This week has been stressful. I’m not sure if I’m just overreacting to things because I’m autistic and hypersensitive to everything (especially changes in routine), or if this would even throw many normal people off their game, but since Monday:
- I had to wait hours at the BMV to renew my driver’s license and then sweat it out when they weren’t sure if my two forms of address verification were acceptable. (Thank God they ended up accepting them in the end so I didn’t have to do the whole process over again.)
- Our electricity went out Monday night (along with 3,000 other homes and businesses in the area, eventually they did get it restored.)
- My husband’s birthday was on Monday and I ended up going to 4 different stores looking for a birthday balloon for him because everyone was out 😦
- My psychiatrist appointment got moved up today from 3pm to 2pm which meant I had to alert my husband who drives me. He then had to check to see if the school could get a substitute teacher in earlier to relieve him so he could take me.
- I almost got kicked off Instagram again (I got warnings again but luckily they haven’t kicked me off yet. I think I may have discovered the issue. I have used an app to track unfollowers and I think that might be what they were picking up on as a “3rd party”. So, I’m just not going to use that app right now.)
I am currently a high-strung mess. As my SSDI hearing looms nearer and nearer, I find myself obsessing way too much over it and almost panicking about the fact that I feel powerless over what will happen in the end. I am trying to do absolutely everything I can think of to prepare for it and make sure we have good medical documentation especially, but that in itself is stressing me out because it means having to be assertive and ask for things from my physicians which I despise having to do. I HATE having to ask ANYONE for ANYTHING. It is just the way I am, but sometimes you have to do the things you hate…
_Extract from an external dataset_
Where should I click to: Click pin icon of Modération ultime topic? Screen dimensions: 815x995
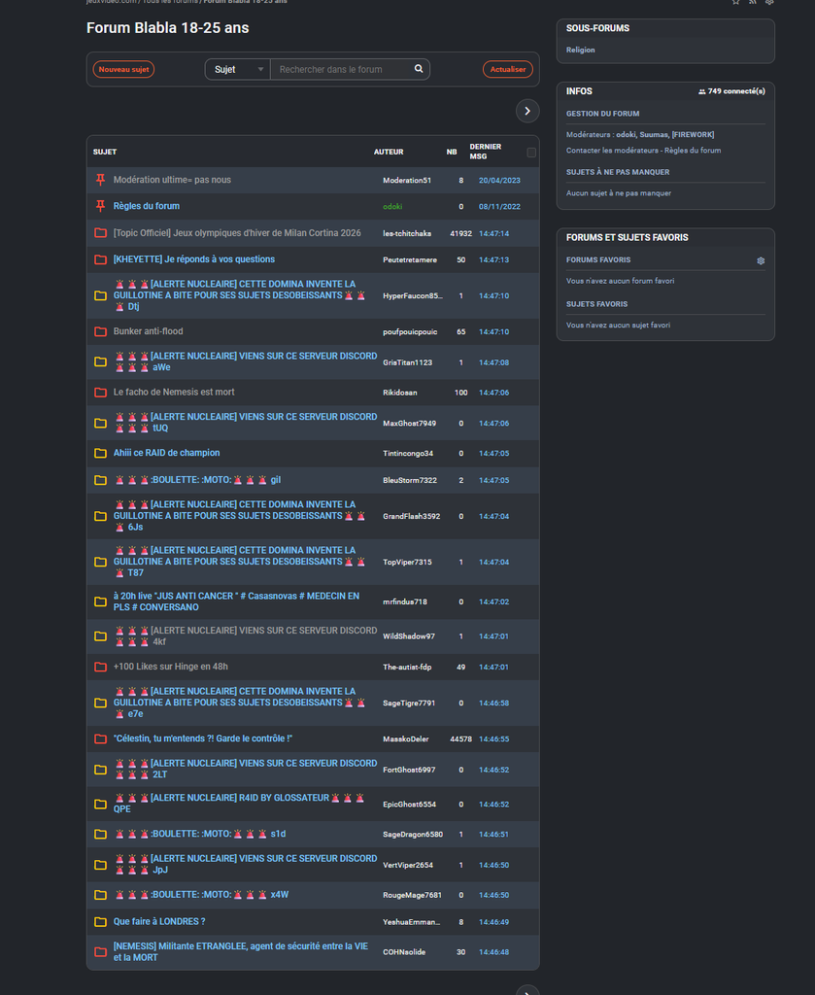pyautogui.click(x=100, y=180)
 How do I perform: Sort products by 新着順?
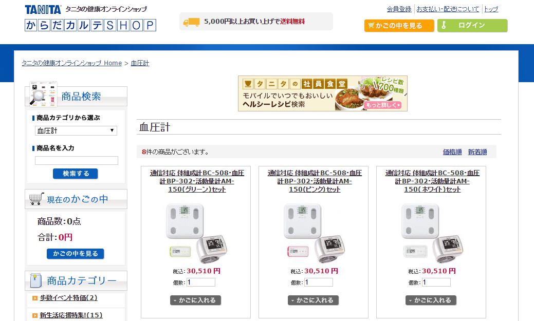(x=477, y=152)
I do not do well when I feel like I am not in control of a situation. My anxiety can’t handle the uncertainty and the endless waiting. I would almost rather deal with the worst case scenario immediately rather than be in limbo for months waiting for someone else to decide my fate. On top of that, I feel like I am annoying those around me (lawyer office employees, doctors, my poor husband) because of my intense anxiety state. I talked to a paralegal today and she told me to take a deep breath and relax lol. If only I could! I can do the deep breath, but the relaxing part just ain’t kicking in.
The heightened stress is taking a physical toll too, as it always does. My upper back/shoulder/neck area is flaring again to the point that I am regularly rolling on Lidocaine and had to take some Tramadol. The pain is so bad I can’t do any household tasks, which makes me feel bad too. Even typing this is painful and requires frequent breaks.
Now I feel like my whining is probably annoying all of you too lol. Sorry if that is the case, but I just needed to vent!